Exercise objective — Please give the records below again in full, exactly, with the images left out.

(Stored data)
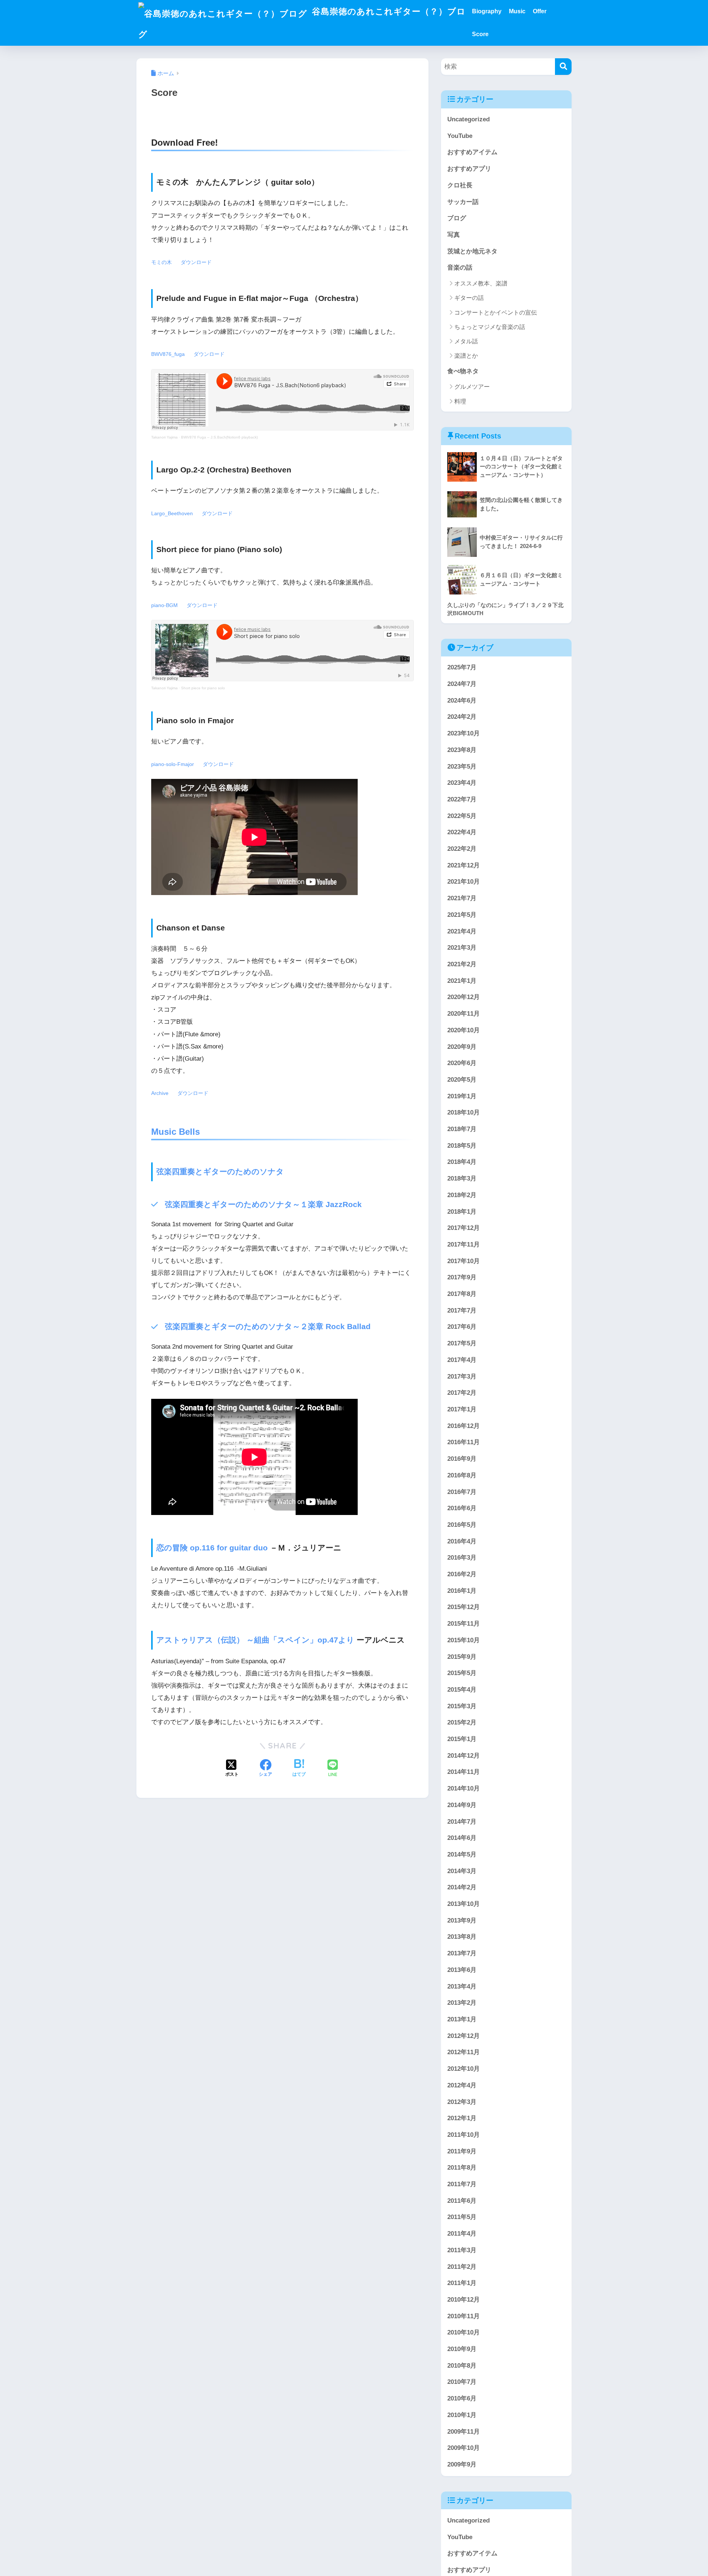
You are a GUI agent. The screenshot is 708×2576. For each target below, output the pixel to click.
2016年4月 (461, 1541)
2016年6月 (461, 1508)
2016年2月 (461, 1574)
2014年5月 (461, 1854)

Solution for this task —
You are a GUI agent. The screenshot is 708×2576. For each target below, output the pixel to click.
2016年4月 (461, 1541)
2016年6月 (461, 1508)
2016年2月 (461, 1574)
2014年5月 (461, 1854)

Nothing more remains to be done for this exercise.